東京オリンピック招致にて「我が国の平和」を訴える! 「この人はいったい何なのだろう。何かといえば戦争だ戦争だと騒ぎ立て、・・・自分の気に入らない人々を片っ端から差別しては嘲笑うことばかり繰り返してきた男が、・・・思ってもいない、そもそも口にする資格のない言葉を平然ともてあそんで恥じない。/・・・幼稚な発想・・・。/石原氏本人というよりも、このような人物を支持してやまない有権者のほうが不気味に思えて・・・」(pp.3-4)。
『機会不平等』と社会ダーウィニズム(p.21)。
「斎藤 ・・・だからって、ああも露骨に他人を見下したがるような人はそうそういないでしょう。・・・しかも戦争で財を成した家で甘やかされて育った人間が、そのことを恥じもせず」(p.25)。「吉田 ・・・東京都知事としての歴史的位置づけを、新自由主義の牽引車としてあると斎藤さんは言いましたね。/斎藤 ええ。新自由主義はその帰結として、機会の均等を奪い、階層の固定化に拍車をかけ、弱者の切り捨てを招きます。繰り返しますが、石原は、根っからの差別大好き人間だと私は思っていますから、それを政治的に表現すると、新自由主義と同じ結果になってしまうんです」(p.78)。

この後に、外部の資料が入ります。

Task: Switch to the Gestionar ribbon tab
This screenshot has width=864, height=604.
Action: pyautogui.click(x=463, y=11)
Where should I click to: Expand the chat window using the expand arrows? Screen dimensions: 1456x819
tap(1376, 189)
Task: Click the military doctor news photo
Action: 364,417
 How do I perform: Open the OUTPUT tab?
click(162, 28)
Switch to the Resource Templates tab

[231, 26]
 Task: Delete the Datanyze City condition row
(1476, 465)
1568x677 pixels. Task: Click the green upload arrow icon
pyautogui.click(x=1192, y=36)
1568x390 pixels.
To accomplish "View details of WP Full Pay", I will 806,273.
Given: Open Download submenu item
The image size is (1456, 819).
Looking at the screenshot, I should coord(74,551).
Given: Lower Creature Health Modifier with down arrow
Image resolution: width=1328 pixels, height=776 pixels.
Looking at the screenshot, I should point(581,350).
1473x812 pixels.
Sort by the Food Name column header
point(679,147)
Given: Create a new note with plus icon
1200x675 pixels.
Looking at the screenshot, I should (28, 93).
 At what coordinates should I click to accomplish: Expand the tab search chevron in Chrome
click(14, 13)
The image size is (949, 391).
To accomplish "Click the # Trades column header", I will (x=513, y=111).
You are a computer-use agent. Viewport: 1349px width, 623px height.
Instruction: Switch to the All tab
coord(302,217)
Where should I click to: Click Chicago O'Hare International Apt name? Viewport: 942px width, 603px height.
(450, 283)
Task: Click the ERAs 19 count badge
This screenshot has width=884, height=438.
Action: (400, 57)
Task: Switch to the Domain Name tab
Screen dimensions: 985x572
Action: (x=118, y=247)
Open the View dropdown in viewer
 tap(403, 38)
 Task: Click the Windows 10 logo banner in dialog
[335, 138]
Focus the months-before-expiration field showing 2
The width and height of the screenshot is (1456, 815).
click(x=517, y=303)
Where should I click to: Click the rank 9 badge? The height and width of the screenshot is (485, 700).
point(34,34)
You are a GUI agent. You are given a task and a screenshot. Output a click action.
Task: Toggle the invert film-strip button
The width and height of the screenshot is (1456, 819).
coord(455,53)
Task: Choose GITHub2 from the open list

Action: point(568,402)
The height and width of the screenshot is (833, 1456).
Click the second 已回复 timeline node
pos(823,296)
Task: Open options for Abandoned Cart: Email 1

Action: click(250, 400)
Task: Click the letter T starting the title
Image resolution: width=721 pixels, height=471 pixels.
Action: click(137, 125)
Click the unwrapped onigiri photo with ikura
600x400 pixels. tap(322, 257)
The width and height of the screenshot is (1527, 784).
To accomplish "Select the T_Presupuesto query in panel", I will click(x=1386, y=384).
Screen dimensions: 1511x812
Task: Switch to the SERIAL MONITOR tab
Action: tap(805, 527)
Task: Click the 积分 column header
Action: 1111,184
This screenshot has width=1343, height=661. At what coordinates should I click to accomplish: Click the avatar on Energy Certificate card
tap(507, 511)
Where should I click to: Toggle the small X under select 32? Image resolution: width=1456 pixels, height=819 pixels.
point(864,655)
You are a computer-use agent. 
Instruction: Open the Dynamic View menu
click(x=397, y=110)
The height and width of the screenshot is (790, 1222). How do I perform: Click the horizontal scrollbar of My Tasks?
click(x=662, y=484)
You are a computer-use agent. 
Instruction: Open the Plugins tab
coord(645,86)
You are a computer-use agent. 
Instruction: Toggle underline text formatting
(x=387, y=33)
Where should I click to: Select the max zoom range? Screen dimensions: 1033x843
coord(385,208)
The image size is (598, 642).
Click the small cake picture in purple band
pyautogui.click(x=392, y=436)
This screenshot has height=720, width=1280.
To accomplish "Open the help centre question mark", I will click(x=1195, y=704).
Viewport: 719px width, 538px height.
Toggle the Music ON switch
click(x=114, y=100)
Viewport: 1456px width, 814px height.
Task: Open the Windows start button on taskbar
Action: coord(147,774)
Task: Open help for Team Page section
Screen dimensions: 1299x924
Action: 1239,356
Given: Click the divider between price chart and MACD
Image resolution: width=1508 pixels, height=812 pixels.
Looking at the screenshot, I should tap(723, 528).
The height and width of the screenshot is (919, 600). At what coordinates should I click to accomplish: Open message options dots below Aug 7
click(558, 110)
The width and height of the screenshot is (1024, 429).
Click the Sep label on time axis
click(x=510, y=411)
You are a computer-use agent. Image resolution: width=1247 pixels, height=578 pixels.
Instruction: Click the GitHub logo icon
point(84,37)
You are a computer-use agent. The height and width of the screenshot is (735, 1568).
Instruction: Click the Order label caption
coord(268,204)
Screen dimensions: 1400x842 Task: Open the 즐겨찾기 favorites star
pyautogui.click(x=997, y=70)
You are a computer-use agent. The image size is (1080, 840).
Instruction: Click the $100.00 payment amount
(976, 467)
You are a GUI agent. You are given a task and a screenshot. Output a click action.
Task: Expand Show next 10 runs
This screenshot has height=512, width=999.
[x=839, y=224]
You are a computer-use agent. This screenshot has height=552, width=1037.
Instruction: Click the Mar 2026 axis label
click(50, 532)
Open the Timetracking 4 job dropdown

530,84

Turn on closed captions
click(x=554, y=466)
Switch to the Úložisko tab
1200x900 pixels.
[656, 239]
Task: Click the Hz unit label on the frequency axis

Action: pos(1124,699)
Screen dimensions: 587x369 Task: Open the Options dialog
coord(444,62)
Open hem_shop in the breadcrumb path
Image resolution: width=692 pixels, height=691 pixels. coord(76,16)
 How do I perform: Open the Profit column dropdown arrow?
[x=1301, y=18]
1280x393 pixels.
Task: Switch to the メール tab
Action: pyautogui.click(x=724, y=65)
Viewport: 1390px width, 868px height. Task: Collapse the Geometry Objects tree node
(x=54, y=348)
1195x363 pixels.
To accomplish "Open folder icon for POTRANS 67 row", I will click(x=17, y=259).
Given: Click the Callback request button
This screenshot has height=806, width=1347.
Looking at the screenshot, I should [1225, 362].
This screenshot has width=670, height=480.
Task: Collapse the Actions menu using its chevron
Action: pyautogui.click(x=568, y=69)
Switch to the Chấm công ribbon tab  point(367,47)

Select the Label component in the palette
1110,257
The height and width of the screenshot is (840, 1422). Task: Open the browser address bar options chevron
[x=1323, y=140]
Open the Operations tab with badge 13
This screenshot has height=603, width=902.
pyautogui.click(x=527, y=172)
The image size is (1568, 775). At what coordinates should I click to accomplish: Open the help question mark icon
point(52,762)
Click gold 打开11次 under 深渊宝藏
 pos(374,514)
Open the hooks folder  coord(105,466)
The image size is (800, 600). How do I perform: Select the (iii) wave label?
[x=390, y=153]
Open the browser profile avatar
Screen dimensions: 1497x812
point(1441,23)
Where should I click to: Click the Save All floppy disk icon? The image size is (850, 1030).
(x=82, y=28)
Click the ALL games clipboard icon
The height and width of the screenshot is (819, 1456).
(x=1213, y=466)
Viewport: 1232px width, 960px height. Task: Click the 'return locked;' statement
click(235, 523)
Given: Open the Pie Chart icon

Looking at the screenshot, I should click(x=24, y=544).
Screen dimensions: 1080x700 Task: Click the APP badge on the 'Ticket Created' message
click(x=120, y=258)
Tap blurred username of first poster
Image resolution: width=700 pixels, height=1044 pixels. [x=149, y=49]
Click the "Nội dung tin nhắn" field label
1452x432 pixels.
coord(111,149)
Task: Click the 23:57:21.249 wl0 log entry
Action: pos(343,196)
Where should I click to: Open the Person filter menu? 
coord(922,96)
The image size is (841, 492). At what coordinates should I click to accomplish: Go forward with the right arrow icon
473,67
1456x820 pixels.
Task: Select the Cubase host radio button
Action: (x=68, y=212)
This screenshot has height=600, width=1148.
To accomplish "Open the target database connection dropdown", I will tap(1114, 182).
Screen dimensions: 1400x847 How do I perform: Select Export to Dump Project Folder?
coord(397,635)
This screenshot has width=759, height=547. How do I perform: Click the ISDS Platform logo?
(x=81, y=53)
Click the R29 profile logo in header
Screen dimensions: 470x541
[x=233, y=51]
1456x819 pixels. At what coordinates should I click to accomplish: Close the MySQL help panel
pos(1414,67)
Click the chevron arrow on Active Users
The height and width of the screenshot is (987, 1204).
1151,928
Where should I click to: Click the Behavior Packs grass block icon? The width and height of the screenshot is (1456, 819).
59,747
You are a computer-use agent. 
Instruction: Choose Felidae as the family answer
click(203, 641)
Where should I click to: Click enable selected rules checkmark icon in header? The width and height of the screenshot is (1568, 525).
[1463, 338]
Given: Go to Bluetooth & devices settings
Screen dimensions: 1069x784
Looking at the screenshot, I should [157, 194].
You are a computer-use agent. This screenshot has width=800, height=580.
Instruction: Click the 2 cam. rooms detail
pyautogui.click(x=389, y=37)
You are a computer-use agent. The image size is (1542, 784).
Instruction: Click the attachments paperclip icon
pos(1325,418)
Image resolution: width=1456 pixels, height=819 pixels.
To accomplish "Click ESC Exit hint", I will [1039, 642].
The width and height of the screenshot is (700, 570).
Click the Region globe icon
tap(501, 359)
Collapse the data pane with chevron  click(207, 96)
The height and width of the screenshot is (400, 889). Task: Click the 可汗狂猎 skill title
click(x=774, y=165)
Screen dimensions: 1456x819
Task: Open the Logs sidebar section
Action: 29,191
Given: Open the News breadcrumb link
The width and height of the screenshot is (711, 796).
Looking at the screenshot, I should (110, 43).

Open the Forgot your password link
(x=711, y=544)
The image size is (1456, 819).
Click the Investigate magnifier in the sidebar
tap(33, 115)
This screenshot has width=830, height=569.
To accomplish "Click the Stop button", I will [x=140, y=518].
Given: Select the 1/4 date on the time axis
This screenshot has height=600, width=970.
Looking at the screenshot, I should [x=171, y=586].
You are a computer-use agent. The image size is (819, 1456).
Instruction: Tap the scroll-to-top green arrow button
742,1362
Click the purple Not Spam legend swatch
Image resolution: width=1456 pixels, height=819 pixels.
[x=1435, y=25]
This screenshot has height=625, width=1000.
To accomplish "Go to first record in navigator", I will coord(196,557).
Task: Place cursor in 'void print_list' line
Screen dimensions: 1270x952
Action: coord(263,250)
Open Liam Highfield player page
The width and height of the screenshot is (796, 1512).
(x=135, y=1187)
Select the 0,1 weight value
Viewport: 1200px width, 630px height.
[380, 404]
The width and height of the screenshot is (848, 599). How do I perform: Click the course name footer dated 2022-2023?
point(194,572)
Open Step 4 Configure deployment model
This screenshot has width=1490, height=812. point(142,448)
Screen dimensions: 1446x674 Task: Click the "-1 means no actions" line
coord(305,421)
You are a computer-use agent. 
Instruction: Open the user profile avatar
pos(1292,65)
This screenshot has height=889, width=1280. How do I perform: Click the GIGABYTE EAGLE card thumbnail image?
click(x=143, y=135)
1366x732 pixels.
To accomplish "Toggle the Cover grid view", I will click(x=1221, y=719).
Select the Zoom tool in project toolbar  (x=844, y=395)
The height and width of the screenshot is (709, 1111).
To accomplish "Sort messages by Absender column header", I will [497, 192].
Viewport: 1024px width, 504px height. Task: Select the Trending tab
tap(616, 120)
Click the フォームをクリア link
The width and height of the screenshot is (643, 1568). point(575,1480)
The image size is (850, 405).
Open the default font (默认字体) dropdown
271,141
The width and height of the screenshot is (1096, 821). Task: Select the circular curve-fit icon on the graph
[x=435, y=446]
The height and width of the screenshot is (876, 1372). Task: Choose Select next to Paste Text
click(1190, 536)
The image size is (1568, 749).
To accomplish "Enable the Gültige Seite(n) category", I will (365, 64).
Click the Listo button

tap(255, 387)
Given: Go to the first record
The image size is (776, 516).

環境庁長官時代に見る差別主義者の姿。「斎藤 ・・・/水俣病患者・・・。その逃げた先が麻布のテニスクラブで、テニスをして遊んでた話は有名ですね。/・・・あれほど気の弱い、小さい、つまらない男は世界中探してもいないと。/・・・/吉田 ・・・石牟礼道子に会いたがっていたと・・・。だけど石牟礼道子は見向きもしなかったって」(pp.84-85)。